After the park closed, we walked the long walk back to the car, and then headed to The Cheesecake Factory for dinner. Apparently we have one here in Utah, up in Salt Lake, but I had never been, and was excited at the prospect of yummy food and cheesecake. I had delicious pork chops sided with rice and yummy, but entirely too much, spinach. After dinner I had trouble selecting a cheesecake flavor, and finally settled on Mango Lime. It was quite good.

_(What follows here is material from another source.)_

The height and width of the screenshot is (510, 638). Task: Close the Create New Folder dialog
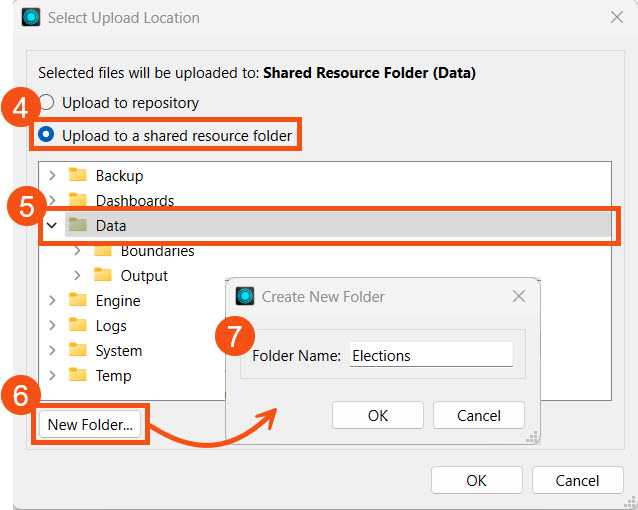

After dinner we headed back to Cherish’s place and, upon discovering she had never seen Dr. Horrible’s Sing-Along Blog, I insisted with much insistence that we watch it immediately. Its profound wonderousness was, thankfully, not lost on Cherish, and another convert was made. Nathan Fillion and cheesecake is also a good combination.
Wednesday, April 27
My final morning of being away arrived, and I took several pictures of the city from the roof of the apartment building, which afforded spectacular views of the Golden Gate Bridge, the bay, and other parts of the city. We went down to Pier 39 to see the sea lions, take more pictures, and walk through some touristy stuff. Then we drove up nearer the Golden Gate Bridge to take some more pictures, and then ventured off to the Presidio Park to find the Star Wars statues that apparently litter the Lucasfilm campus. We only found the Yoda fountain before it was time to head to the airport, and took some pictures of and with it.
Cherish dropped me at the airport where I boarded a plane which landed in Las Vegas, sat for a while, and then continued on to Salt Lake. My family greeted me at the airport and then we headed to Carl’s Jr. for the kids, while Leslie and I got some Cafe Rio from across the parking lot.
Of course, it wouldn’t be a real trip without some sort of child-poop-thing, so of course Oliver filled his diaper rather fully with us somehow not having any wipes. We found a nearby grocery store, bought a small pack of Huggies wipes (because yes, we are brand snobs, even in these situations) and then I had to run across the parking lot to an Arctic circle to find bathroom to wash my hands so I could eat my burrito.
Overall, I no longer despise the city of San Francisco, and would even visit there again, assuming that Paul Simon and Six Flags were involved.